Top of Available data

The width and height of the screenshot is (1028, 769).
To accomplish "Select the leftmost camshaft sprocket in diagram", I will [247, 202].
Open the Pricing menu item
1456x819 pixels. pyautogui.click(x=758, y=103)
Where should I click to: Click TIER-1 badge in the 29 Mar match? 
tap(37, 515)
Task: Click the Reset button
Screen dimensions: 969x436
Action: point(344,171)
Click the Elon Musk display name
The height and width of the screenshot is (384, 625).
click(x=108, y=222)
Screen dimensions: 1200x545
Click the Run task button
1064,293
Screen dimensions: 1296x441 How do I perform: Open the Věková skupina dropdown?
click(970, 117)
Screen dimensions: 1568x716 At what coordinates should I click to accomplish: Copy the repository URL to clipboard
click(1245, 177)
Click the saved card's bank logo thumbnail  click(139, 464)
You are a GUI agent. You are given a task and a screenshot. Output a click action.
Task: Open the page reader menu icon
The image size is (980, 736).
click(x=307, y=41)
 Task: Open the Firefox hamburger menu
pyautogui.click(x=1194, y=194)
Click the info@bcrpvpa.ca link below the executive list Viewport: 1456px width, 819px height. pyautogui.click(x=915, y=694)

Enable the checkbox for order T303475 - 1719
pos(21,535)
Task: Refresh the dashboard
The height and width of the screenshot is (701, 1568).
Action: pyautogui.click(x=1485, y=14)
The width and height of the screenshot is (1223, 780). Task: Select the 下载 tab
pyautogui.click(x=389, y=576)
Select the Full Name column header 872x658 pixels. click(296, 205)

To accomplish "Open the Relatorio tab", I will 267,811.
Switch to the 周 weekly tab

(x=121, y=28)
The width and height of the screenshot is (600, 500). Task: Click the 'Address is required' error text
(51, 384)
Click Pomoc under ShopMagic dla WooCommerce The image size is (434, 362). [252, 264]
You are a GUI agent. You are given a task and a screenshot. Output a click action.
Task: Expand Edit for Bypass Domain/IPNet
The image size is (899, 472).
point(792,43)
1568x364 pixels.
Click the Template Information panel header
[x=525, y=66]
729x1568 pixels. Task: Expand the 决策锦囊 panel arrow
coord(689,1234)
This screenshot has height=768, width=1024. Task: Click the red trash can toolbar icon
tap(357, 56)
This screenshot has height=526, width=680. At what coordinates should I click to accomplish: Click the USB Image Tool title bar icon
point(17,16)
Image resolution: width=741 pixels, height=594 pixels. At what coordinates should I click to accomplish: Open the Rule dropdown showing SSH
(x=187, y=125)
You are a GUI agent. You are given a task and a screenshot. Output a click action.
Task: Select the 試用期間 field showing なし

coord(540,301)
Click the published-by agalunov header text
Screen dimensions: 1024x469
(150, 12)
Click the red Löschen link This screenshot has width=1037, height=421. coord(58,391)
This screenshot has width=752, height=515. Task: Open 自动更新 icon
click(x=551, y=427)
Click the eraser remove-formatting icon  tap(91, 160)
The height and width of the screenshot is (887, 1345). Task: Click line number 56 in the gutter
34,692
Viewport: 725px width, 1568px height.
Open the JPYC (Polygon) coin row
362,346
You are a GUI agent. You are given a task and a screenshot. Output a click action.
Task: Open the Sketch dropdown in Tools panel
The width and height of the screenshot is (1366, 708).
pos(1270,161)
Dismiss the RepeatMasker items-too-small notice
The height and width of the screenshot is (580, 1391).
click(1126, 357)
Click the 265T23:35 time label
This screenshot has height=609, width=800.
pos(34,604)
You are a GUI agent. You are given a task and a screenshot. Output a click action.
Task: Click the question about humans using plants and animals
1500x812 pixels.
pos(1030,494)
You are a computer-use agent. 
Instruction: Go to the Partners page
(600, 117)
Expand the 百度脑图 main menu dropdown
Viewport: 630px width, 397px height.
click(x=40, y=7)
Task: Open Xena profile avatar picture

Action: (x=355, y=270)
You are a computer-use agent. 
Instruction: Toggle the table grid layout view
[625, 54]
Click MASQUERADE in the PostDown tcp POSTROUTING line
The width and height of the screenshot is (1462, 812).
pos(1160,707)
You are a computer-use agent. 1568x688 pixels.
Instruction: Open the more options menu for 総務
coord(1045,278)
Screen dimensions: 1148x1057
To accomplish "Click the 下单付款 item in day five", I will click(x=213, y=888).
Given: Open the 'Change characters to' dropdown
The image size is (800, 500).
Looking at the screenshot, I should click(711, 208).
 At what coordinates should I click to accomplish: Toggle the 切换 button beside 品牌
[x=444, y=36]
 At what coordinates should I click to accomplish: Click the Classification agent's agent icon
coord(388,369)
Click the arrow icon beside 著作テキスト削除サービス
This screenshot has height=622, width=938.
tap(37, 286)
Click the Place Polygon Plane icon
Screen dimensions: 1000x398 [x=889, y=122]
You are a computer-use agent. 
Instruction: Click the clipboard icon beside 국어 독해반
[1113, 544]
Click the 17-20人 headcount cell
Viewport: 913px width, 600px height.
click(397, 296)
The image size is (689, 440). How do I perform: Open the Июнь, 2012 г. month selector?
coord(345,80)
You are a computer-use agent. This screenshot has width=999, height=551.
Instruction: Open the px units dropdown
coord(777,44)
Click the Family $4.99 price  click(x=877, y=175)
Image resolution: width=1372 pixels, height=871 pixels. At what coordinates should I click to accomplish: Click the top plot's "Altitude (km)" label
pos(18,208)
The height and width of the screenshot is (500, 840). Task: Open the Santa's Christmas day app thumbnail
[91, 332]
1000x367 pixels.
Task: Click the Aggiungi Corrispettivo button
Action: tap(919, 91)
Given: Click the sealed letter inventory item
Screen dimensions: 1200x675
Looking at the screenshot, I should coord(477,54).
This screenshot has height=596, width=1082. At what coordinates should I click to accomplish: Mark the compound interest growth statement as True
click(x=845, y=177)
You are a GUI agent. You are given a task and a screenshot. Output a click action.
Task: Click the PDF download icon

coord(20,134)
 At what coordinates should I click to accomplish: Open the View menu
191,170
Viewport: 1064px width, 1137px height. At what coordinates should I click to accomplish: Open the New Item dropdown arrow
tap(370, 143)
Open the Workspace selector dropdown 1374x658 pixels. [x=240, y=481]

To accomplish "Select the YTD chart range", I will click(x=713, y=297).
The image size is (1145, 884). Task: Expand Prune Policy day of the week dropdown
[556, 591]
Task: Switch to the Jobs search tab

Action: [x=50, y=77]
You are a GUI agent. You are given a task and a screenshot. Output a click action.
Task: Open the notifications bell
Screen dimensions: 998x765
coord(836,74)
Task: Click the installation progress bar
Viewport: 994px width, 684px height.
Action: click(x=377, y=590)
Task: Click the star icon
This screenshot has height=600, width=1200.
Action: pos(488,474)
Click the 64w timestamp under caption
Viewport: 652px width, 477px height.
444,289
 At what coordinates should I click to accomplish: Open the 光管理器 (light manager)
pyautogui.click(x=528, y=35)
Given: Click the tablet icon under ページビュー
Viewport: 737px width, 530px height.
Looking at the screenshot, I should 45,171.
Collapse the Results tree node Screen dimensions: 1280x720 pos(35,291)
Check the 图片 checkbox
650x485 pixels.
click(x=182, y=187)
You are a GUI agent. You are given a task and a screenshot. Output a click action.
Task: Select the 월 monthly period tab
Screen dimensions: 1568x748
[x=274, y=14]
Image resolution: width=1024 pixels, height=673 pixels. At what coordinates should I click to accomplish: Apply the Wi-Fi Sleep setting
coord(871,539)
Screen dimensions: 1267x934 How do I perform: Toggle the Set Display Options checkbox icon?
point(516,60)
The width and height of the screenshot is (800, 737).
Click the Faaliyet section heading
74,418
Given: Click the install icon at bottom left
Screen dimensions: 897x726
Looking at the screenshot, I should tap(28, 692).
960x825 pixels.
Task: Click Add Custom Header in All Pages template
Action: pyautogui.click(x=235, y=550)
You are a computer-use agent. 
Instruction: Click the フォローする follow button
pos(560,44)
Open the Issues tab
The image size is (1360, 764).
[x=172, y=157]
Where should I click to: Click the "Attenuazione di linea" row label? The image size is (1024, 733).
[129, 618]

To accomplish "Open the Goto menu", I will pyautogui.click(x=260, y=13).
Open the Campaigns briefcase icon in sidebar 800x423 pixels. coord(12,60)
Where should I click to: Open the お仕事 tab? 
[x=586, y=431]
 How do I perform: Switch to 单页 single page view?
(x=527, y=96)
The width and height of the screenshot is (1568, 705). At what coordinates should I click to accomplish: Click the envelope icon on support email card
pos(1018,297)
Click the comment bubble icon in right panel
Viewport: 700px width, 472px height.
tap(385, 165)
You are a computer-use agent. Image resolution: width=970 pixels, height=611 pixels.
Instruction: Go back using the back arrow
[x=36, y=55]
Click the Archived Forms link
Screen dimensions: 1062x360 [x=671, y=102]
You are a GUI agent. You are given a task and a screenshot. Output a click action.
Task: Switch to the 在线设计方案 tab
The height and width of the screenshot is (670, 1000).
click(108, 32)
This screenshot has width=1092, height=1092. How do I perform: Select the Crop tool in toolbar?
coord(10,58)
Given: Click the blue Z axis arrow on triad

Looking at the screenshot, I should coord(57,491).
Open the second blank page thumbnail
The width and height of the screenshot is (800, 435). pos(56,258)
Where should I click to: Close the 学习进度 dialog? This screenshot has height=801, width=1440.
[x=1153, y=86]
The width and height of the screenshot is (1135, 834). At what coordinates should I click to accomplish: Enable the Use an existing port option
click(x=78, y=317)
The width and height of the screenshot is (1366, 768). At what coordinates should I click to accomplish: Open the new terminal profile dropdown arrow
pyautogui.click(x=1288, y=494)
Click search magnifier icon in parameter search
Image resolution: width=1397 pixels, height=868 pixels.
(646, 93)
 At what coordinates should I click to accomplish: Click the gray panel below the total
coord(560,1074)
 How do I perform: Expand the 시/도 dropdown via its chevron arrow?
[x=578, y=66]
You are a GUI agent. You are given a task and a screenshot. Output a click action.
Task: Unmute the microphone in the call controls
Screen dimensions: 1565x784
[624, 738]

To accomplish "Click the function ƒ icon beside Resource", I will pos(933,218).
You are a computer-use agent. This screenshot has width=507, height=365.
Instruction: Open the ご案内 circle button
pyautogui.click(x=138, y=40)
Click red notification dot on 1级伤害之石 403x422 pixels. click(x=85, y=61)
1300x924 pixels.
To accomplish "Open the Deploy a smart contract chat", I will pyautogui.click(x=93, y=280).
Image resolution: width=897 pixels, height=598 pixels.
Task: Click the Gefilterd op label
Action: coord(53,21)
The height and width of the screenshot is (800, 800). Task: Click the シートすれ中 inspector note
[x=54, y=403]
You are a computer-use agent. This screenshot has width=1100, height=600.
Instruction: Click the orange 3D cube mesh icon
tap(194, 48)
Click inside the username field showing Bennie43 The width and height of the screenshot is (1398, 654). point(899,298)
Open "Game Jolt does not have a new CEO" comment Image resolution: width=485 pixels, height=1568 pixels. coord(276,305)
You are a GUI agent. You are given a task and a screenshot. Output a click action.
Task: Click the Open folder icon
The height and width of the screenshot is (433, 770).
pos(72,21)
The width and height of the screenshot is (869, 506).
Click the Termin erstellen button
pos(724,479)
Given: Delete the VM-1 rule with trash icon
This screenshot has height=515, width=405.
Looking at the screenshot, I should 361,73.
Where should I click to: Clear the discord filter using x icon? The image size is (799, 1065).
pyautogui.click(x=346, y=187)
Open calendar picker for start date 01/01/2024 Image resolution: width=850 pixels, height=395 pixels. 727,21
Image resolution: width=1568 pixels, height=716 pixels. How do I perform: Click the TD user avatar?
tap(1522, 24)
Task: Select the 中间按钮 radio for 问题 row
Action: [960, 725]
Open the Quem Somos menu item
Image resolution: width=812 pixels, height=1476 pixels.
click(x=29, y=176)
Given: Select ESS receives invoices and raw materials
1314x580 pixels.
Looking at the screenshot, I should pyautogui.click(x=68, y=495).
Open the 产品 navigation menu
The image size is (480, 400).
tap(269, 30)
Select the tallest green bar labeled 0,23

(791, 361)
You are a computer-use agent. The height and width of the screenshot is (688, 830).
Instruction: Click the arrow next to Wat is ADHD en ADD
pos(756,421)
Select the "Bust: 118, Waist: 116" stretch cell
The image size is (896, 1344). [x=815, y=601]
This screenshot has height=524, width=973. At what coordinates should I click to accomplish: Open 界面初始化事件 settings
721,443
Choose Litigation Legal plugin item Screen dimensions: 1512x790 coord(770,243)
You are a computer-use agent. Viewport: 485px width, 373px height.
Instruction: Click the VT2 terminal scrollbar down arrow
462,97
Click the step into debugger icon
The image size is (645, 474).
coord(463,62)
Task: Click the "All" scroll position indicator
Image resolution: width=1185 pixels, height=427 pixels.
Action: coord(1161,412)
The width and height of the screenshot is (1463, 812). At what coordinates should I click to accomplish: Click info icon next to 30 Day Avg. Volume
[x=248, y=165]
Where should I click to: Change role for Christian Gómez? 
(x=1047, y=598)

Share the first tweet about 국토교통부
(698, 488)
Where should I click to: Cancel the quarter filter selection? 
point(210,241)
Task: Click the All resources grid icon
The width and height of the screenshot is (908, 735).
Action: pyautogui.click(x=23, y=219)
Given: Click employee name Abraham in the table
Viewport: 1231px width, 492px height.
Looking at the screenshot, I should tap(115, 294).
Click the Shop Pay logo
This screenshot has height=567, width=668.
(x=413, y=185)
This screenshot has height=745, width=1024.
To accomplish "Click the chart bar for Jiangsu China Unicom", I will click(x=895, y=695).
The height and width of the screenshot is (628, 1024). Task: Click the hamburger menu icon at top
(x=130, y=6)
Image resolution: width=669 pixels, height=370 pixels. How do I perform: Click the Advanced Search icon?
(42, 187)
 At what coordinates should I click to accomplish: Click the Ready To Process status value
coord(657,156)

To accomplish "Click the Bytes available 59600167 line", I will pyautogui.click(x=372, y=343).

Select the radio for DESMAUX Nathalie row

Bottom of Available data

◆ Task directions
Please reproduce, exactly as they appear above, the lines from the line containing "Choose Litigation Legal" up to and including the line containing "scroll position indicator".

◆ Answer for this exercise
Choose Litigation Legal plugin item Screen dimensions: 1512x790 coord(770,243)
You are a computer-use agent. Viewport: 485px width, 373px height.
Instruction: Click the VT2 terminal scrollbar down arrow
462,97
Click the step into debugger icon
The image size is (645, 474).
coord(463,62)
Task: Click the "All" scroll position indicator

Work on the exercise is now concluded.